Итак, я новичок в R. Я начал изучать его вчера, потому что есть некоторые данные, которые очень устойчивы к автоматическому импорту в Mathematica и Python. Я создаю несколько методов машинного обучения для анализа данных, которые теперь могу импортировать с помощью R. Это реализация генетического программирования, которая по завершении должна выполнять символьную регрессию для некоторых данных. (Мне еще предстоит создать операторы мутации или кроссовера, создать список допустимых функций и т. Д.). Я получаю две ошибки при запуске скрипта:
> Error: attempt to apply non-function > print(bestDude) > Error in print(bestDude) : object 'bestDude' not found
Это мой код:
library("datasets")
#Allows me to map a name to each element in a numerical list.
makeStrName<-function(listOfItems)
{
for(i in 1:length(listOfItems))
{
names(listOfItems)[i]=paste("x",i,sep="")
}
return(listOfItems)
}
#Allows me to replace each random number in a vector with the corresponding
#function in a list of functions.
mapFuncList<-function(funcList,rndNumVector)
{
for(i in 1:length(funcList))
{
replace(rndNumVector, rndNumVector==i,funcList[[i]])
}
return(rndNumVector)
}
#Will generate a random function from the list of functions and a random sample.
generateOrganism<-function(inputLen,inputSeed, functions)
{
set.seed(inputSeed)
rnd<-sample(1:length(functions),inputLen,replace=T)
Org<-mapFuncList(functions,rnd)
return(Org)
}
#Will generate a series of "Organisms"
genPopulation<-function(popSize,initialSeed,initialSize,functions)
{
population<-list("null")
for(i in 2:popSize)
{
population <- c(population,generateOrganism(initialSize,initialSeed, functions))
initialSeed <- initialSeed+1
}
populationWithNames<-makeStrName(population)
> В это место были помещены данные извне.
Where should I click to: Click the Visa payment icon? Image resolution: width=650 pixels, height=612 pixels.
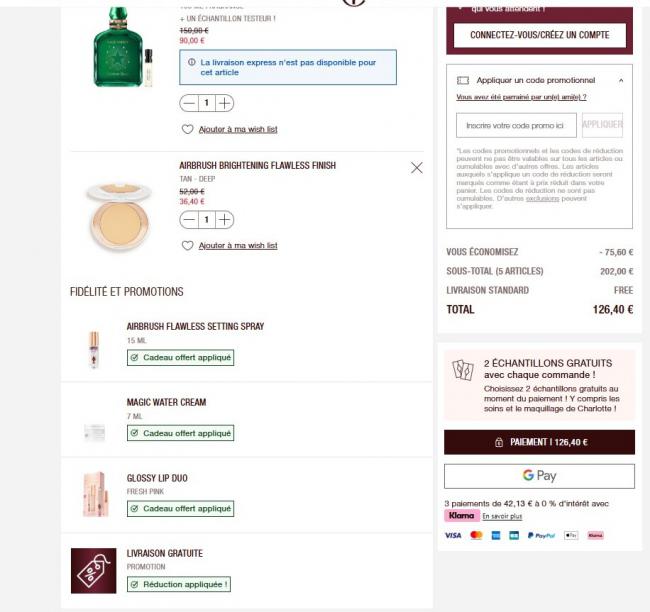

return(populationWithNames)
}
#Turns the population of functions (which are actually strings in "") into
#actual functions. (i.e. changes the mode of the list from string to function).
populationFuncList<-function(Population)
{
Population[[1]]<-"x"
funCreator<-function(snippet)
txt=snippet
function(x)
{
exprs <- parse(text = txt)
eval(exprs)
}
listOfFunctions <- lapply(setNames(Population,names(Population)),function(x){funCreator(x)})
return(listOfFunctions)
}
#Applies a fitness function to the population. Puts the best organism in
#the hallOfFame.
evalPopulation<-function(populationFuncList, inputData,outputData)
{
#rmse <- sqrt( mean( (sim - obs)^2))
hallOfFame<-list(1000000000)
for(i in 1:length(populationFuncList))
{
total<-list()
for(z in 1:length(inputData))
{
total<-c(total,(abs(populationFuncList[[i]](inputData[[z]])-outputData[[z]])))
}
rmse<-sqrt(mean(total*total))
if(rmse<hallOfFame[[1]]) {hallOfFame[[1]]<-rmse}
}
return(hallOfFame)
}
#Function list, input data, output data (data to fit to)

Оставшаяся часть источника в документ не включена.